Palazzo Bartolini Salimbeni

Palazzo Bartolini Salimbeni

A ormai cinquecento anni dalla sua costruzione, il rinascimentale Palazzo Bartolini Salimbeni, collocato nel cuore della città in uno straordinario contesto urbanistico, può essere sicuramente considerato uno dei più celebrati edifici privati di Firenze.
Fu costruito intorno al 1520 da Baccio d’Agnolo, già artefice di vari e importanti interventi in città, sia come intagliatore e scultore che come architetto, ricevette la commissione da Giovanni Bartolini Salimbeni (1472-1544), priore e provveditore della zecca. Egli provvedette a realizzare un magnifico palazzo caratterizzato da un’originale facciata che introduceva in città innovativi spunti architettonici impiegati in quegli anni a Roma in particolare da Raffaello, ovvero: un portale architravato, delle finestre timpanate, nicchie destinate ad accogliere statue, cornici marcapiano decorate dall’impresa di famiglia, e il robusto cornicione aggettante.
A segnalare al passante la proprietà dell’edificio, oltre al leone posto ai lati della facciata, arme dei Bartolini Salimbeni, campeggiava l’impresa gentilizia con i celebri tre ovari di papavero attorniati da un nastro e racchiusi da un anello, accompagnata nei bracci orizzontali della finestra crociata – reminiscenza quest’ultima del Quattrocento romano – dal motto inciso “per non dormire”. L’iscrizione si ripete in altri luoghi del palazzo, come nei graffiti di Andrea di Cosimo Feltrini (1477-1548) che adornano l’elegante corte interna, caratterizzata da un arioso loggiato.
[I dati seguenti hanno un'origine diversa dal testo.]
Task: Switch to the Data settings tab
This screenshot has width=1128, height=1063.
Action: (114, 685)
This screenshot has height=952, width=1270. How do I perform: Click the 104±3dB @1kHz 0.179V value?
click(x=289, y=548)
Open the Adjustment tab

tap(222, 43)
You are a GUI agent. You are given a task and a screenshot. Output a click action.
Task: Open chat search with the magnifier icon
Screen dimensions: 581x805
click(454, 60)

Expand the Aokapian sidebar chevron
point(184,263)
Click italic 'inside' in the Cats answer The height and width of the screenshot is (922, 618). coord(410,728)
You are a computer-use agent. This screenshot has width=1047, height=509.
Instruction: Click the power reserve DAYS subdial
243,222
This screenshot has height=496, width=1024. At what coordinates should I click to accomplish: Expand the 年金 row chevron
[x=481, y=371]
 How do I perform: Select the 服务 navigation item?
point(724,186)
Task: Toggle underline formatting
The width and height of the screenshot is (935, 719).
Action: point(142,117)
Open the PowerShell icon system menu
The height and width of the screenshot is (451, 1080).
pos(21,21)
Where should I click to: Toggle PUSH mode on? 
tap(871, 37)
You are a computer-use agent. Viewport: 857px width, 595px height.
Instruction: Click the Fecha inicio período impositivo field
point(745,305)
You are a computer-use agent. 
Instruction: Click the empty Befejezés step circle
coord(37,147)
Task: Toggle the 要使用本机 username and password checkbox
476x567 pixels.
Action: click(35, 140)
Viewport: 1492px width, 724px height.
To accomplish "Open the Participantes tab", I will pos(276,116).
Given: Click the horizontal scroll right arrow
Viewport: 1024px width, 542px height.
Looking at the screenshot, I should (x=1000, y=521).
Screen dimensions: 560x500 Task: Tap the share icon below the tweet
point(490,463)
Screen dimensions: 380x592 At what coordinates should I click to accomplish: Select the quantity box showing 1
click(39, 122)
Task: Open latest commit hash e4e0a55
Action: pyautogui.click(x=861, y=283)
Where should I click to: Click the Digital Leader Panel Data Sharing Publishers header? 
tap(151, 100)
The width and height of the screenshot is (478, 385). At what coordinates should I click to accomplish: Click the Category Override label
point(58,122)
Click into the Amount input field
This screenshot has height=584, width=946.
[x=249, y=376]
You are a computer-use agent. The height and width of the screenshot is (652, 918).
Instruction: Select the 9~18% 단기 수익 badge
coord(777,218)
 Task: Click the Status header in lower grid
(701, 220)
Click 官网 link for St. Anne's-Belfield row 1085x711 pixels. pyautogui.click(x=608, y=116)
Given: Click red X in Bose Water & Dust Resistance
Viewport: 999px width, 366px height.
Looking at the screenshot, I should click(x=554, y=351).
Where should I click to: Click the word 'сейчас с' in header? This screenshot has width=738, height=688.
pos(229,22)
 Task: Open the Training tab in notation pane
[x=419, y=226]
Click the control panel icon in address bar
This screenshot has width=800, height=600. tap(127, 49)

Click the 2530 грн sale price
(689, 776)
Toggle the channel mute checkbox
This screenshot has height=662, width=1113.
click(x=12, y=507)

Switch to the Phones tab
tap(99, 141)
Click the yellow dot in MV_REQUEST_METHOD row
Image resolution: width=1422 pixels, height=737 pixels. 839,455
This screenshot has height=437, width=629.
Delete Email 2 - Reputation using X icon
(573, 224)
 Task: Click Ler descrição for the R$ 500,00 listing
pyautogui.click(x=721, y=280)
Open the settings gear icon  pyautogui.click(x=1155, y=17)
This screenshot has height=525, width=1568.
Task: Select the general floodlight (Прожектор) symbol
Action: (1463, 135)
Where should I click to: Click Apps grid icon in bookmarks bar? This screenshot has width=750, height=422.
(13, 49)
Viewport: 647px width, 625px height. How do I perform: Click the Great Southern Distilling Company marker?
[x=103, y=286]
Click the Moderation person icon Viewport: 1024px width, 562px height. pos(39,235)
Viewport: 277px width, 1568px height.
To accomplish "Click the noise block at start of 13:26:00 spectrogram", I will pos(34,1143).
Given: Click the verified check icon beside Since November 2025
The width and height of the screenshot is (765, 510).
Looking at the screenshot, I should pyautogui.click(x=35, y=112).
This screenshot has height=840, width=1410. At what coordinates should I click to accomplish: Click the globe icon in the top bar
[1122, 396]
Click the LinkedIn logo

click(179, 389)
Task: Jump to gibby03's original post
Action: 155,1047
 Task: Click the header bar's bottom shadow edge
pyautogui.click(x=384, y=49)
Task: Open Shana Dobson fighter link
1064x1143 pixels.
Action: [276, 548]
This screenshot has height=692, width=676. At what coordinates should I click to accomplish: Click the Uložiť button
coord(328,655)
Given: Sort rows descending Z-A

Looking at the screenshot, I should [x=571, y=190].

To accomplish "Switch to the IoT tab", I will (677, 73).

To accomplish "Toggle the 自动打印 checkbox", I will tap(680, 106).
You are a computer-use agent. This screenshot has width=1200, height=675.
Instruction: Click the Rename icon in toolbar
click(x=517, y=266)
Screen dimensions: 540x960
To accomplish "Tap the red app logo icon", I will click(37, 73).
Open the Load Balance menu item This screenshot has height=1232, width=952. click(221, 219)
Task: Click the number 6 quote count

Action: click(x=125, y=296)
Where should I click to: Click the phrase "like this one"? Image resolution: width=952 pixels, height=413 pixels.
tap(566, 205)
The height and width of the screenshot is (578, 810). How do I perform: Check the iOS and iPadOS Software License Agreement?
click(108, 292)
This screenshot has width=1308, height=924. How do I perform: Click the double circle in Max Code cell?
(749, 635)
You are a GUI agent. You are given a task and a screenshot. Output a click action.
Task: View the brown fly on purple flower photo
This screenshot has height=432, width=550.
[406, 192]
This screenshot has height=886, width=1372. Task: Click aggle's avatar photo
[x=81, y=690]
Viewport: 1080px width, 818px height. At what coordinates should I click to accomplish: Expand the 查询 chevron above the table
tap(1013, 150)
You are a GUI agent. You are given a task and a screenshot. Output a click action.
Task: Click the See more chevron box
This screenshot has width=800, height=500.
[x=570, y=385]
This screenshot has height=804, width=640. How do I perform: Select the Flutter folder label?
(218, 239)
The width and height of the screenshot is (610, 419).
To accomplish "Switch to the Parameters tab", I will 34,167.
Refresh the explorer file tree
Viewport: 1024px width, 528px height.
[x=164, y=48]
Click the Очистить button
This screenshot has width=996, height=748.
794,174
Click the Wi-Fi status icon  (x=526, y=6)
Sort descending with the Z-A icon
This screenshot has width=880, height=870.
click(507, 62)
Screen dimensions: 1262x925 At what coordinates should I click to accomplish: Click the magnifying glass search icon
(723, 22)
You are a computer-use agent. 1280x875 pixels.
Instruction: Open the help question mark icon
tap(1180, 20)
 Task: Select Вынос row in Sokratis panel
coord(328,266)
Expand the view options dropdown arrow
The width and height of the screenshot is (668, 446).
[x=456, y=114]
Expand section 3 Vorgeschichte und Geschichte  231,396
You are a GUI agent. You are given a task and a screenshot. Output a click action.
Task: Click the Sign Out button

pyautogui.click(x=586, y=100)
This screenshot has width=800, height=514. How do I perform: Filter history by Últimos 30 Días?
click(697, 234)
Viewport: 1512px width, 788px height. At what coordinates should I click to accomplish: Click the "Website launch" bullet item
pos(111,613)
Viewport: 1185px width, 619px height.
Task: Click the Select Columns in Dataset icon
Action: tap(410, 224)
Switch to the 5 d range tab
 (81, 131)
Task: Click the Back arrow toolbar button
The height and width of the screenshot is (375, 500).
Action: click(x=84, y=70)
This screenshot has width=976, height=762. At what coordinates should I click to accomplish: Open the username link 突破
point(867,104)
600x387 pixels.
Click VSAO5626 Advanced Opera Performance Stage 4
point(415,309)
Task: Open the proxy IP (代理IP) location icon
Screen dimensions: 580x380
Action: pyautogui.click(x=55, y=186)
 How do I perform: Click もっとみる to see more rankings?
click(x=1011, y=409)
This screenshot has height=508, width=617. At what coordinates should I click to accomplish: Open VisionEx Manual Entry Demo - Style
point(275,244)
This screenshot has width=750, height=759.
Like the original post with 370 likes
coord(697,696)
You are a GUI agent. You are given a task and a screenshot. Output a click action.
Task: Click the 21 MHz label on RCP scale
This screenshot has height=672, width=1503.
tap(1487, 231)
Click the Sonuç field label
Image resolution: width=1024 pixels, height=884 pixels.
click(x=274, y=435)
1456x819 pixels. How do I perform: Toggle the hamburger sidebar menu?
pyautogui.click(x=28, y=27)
Gli ampi spazi all’interno, come l’imponente salone al primo piano, presentano pregevoli arredi come il monumentale camino o il soffitto ligneo a cassettoni di Giuliano di Baccio d’Agnolo
Ma l’opera d’arte più bella è forse quella che si ammira dai tre affacci sulla splendida piazza dove sorge il palazzo. A marcare il centro dello slargo, si erge la Colonna della Giustizia, regalo di Pio IV al duca Cosimo I, reperto monumentale proveniente dalle Terme romane di Caracalla, giunto a Firenze nel 1563 attraverso mille peripezie, coronato alcuni anni dopo dalla statua della Giustizia in porfido dei Del Tadda.
Rimasto adibito ad abitazione della famiglia che lo fece costruire fino agli inizi dell’Ottocento, l’edificio divenne poi nel 1839 un celebre albergo l’Hotel du Nord, dove soggiornarono alcune personalità illustri in visita a Firenze, tra le quali lo scrittore Herman Melville.
Restaurato nella seconda metà del Novecento il Palazzo accoglie oggi, al primo piano, lo spazio museale, dedicato all’arte moderna e contemporanea, della Collezione Roberto Casamonti.